An ambulance drives around a recent car accident – the car went off the road and crashed at low speed into a wooden fence. In the car, there was an unconscious older man found at the place of the driver. He was not breathing, no significant sign of trauma found. ECG check shows ventricular fibrillation, repeated defibrillations delivered, 6 mg of adrenalin in total and 300 mg of amiodarone were administered, heart rhythm was restored with a well palpable pulse, artificial ventilation was initiated, and the patient was transferred to our hospital.
Short history acquired from hospital information system: a 79-year-old man, chronic ischemic heart disease, takes acetylsalicylic acid. During admission, the patient´s circulation was stable with a minimal need for noradrenaline support. ECG: ST depressions in V2-V4, echocardiography found the akinetic anterior wall of the left ventricle. The patient was indicated to immediate coronarography, the CT with contrast agent was performed (trauma protocol: head, neck, chest, abdomen, pelvis) during transfer to the cath-lab – there were some rib fractures, but no other complications or injuries.
Coronarography was performed and LAD closure found. After the PCI of the vessel, two drug-eluting stents were implanted. The patient needed circulation support by the administration of noradrenaline. After that, he was admitted to the ICU.

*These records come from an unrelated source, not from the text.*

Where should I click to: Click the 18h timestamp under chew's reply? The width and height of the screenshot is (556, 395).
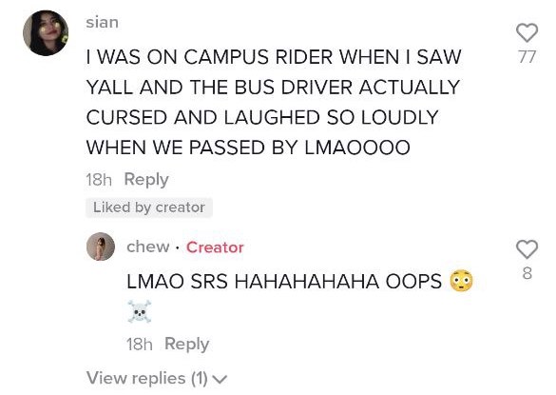click(x=140, y=345)
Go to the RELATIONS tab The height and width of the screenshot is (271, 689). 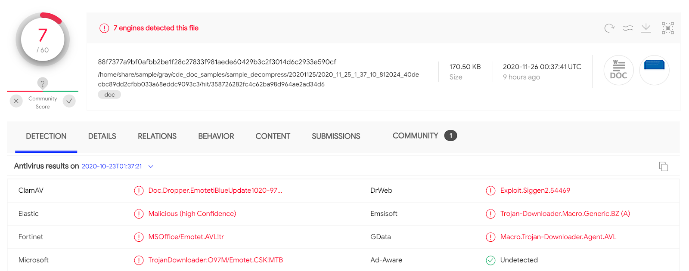157,136
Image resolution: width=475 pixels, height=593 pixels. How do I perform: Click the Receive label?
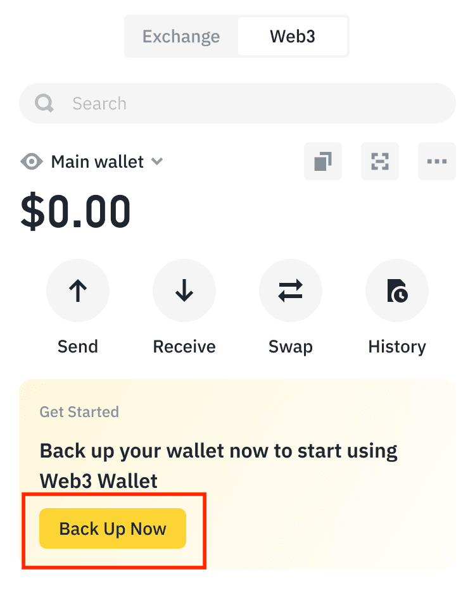click(x=184, y=346)
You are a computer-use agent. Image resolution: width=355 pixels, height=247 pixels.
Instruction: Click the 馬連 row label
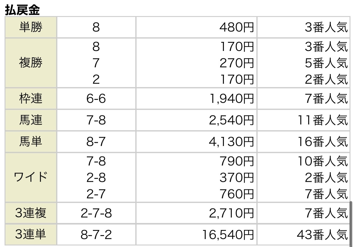[31, 120]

Admission echocardiography at ICU shows hypokinesis of the anterior wall of the left ventricle (improvement compared to the finding during first echocardiography, images were not saved). A prophylactic dose of heparin as well as clopidogrel was already administered. The patient was left under sedation and mechanical ventilated. Invasive therapeutic hypothermia protocol was started (target temperature of 35 °C).